Finally, the integration of multimodal generation can also be seen through a neurosymbolic lens. Image and audio generation models operate in continuous high-dimensional latent spaces (very much a neural network domain), but the decision of what to illustrate or what sound to make is guided by symbolic reasoning (e.g., “what is the important thing happening now? It’s a confrontation at night, so an image of a moonlit duel is appropriate; sounds of crickets and distant thunder might accentuate the mood”).

In these ways, METATRON is not just stacking neural and symbolic components, but making them work in tandem. The symbolic part sets objectives and checks for the neural part, and the neural part, in turn, can provide feedback (like via learned evaluations) to refine symbolic choices (e.g., if a certain dramatic situation consistently leads to dull stories, the system could learn to tweak the template usage). This synergy is where we see a lot of potential for advancing story generation beyond what either approach could do alone.

3.5. Novelty and Distinguishing Features of the Approach

Several aspects distinguish this architecture from previous research in automatic story generation.

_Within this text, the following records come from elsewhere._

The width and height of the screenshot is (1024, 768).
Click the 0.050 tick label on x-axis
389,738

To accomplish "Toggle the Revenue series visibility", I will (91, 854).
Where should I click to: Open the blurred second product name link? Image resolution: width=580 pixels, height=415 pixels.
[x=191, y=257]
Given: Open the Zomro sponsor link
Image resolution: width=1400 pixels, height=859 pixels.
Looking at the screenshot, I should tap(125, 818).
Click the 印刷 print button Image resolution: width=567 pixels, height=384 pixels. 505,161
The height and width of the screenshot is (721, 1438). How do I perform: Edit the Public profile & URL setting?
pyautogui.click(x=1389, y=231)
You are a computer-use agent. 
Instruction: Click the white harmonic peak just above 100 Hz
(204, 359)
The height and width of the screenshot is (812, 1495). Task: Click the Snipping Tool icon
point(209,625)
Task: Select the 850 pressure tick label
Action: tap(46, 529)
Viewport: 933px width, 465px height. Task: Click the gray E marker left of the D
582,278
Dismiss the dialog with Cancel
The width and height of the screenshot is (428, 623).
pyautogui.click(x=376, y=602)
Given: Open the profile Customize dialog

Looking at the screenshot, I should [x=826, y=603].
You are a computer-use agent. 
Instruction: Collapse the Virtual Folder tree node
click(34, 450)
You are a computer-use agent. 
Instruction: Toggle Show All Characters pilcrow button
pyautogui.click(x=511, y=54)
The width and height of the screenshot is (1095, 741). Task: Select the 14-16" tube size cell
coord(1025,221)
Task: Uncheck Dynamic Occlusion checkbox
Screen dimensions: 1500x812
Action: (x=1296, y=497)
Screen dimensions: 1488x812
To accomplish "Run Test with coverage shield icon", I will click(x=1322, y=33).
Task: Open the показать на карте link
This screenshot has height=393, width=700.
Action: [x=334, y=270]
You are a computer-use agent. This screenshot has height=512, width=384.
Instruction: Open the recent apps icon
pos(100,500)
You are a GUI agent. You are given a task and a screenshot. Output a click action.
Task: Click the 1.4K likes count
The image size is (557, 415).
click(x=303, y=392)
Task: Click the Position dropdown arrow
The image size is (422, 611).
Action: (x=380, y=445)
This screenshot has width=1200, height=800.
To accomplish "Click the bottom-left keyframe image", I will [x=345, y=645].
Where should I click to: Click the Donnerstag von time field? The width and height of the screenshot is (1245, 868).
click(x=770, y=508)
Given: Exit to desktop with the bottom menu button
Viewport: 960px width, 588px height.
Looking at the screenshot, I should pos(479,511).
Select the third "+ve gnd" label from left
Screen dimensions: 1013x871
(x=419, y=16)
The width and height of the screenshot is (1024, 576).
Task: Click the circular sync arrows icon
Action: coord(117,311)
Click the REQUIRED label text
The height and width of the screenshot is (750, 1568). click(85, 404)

Integration of classical dramatic theory. Rather than relying solely on loosely defined schemas or crowd-sourced plot fragments, the design explicitly incorporates comprehensive dramaturgical taxonomies such as Polti’s thirty-six situations [42,43], in dialog with structuralist accounts like Propp’s morphology [55]. Leveraging these taxonomies injects long-standing theoretical insight into computational storytelling, offering structural richness and systematic coverage of narrative space (36 situations × 3 phases = 108 templates) while promoting diversity beyond generic adventure templates [8,9,32,56].
Cognitive-oriented emotion regulation. Emotion is represented and controlled as an explicit signal (valence, intensity, and basic categories), enabling targeted arcs and pacing at the sentence or scene level; this extends prior work on protagonist emotions and narrative affect [27,57] and is conceptually grounded in cognitive and neural perspectives [50], connecting to broader creativity discussions in AI [58].
Neurosymbolic coherence filtering. Local coherence is assessed iteratively during generation using masked-LM style discriminators, advancing beyond pairwise sentence checks and narrative interpolation setups [17,28]. Triple-based scoring captures bidirectional constraints (previous–candidate–next) and integrates tightly with symbolic state tracking and entity representations [18,22], aligning with planning-centric traditions in narrative control [6,10,33].
Multimodal narrative generation. The architecture is compatible with visual and audio synthesis, building on visual storytelling [59] and recent diffusion-based imagery [51], and extending toward sound and music generation for scene-setting [52,53,54,60]. This broadens storytelling from purely verbal narration toward scene-direction capabilities.
Hybrid use of large language models (LLMs). LLMs are positioned as guided components within a neurosymbolic scaffold rather than free-running narrators, addressing long-context limitations [11,13,23,34,61] and echoing recent perspectives that use LLMs as planners or search guides inside narrative systems [35,36,62]. This stance complements earlier plan-and-write and controllability lines [4,15,21,24,63].
Evaluation perspectives. Beyond readability or surface coherence, the evaluation program emphasizes cognitively meaningful tests, including theory-of-mind style probes and consistency under commonsense constraints [47,64,65], as well as creativity-oriented assessments [66]. These criteria situate the approach within established surveys and state-of-the-art mappings [37,67,68,69].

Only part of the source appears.